A batalha das mulheres pelo direito de compor o universo jurídico é centenária e tem início com a história de Myrthes Gomes de Campos, considerada a primeira advogada do Brasil, em 1906. Foi a partir de seu ingresso no Direito que outras mulheres puderam trilhar o mesmo caminho rumo à liderança feminina na advocacia.
Esperança Garcia, mulher negra e escrava, recebeu o título de primeira advogada do Piauí, após escrever uma carta ao governo do Estado denunciando a situação de maus-tratos que vivenciava. A descoberta da carta, em 1979, culminou no título simbólico concedido pela Ordem dos Advogados do Brasil (OAB), a partir do entendimento de que o ato de Garcia não era diferente da atuação de uma advogada.

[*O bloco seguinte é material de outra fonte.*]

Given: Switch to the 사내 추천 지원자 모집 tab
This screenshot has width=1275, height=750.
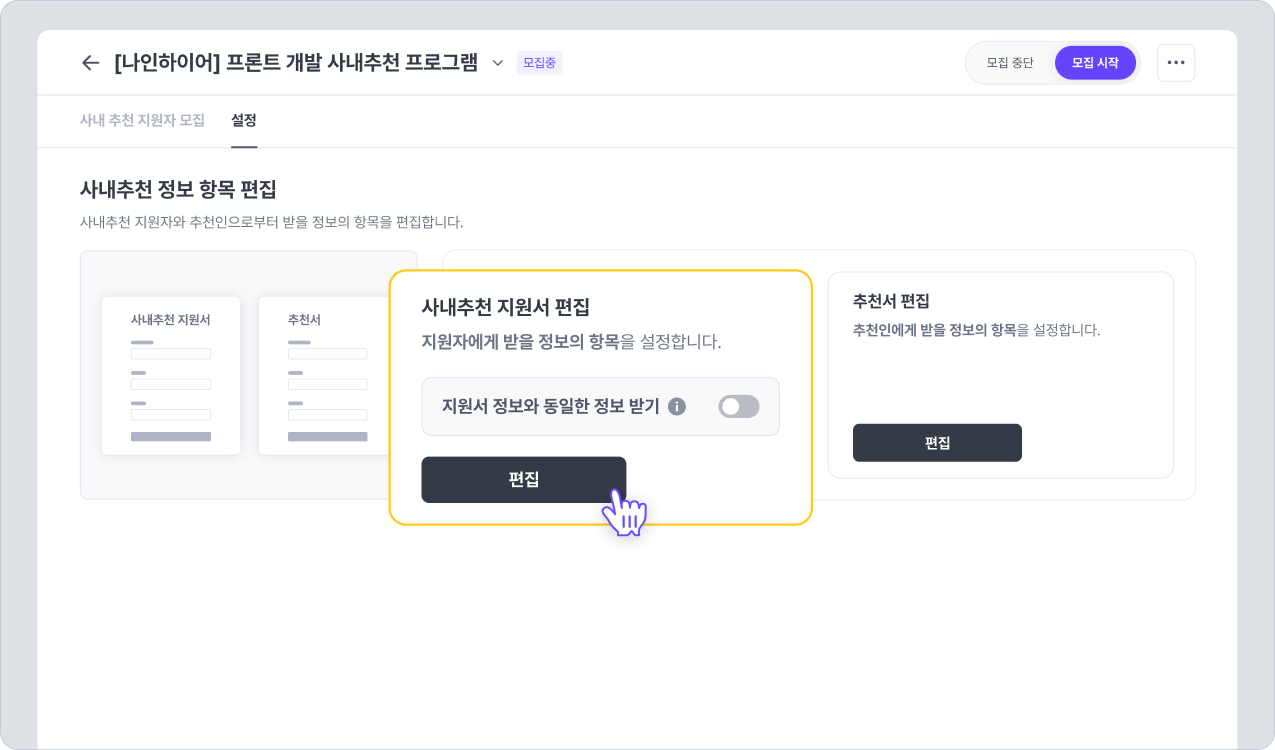Looking at the screenshot, I should coord(142,120).
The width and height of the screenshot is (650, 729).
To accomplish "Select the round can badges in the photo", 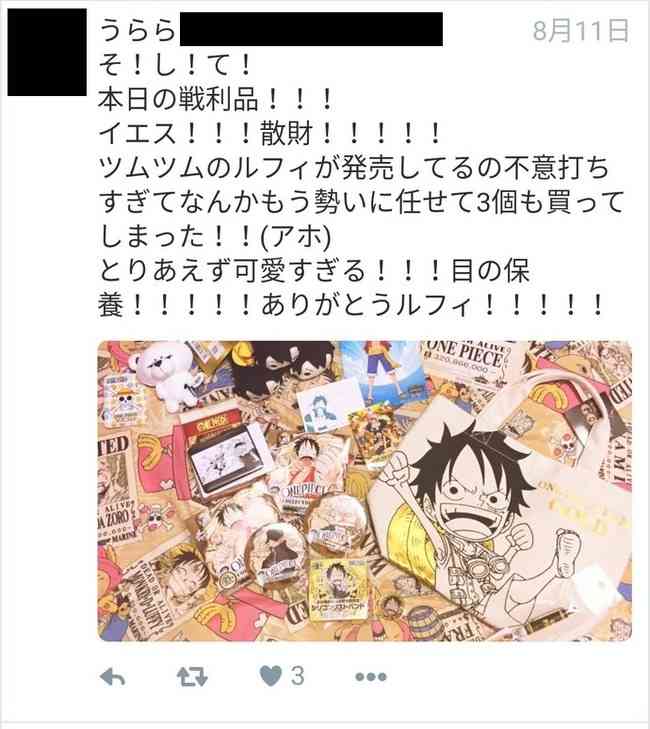I will pos(279,535).
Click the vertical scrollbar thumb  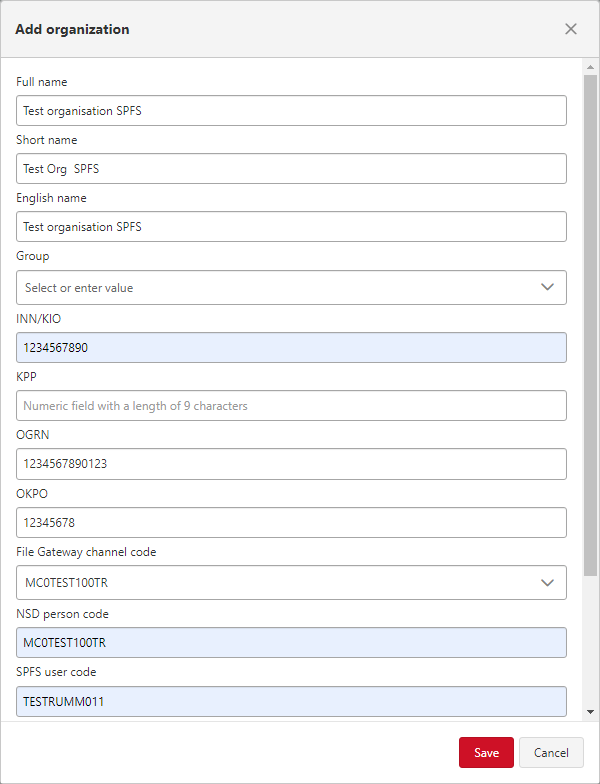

O avanço da mulher no Direito também pode ser observado na luta de Thereza Grisólia Tang para se tornar a primeira mulher magistrada no Brasil – 50 anos depois da primeira mulher advogada. Mais 46 anos e Ellen Gracie foi a primeira mulher a ocupar o cargo de ministra do Supremo Tribunal Federal (STF).
Ao longo dos anos, a coragem para enfrentar os desafios impostos resultou em um ambiente um pouco mais igualitário. De acordo com um levantamento realizado pelo JOTA, em 2020, as mulheres são maioria entre advogados até 40 anos e representam 56% dos inscritos na OAB nessa faixa etária. Ao considerar os profissionais com até 25 anos, a presença feminina é quase o dobro em relação à proporção masculina, com 64%.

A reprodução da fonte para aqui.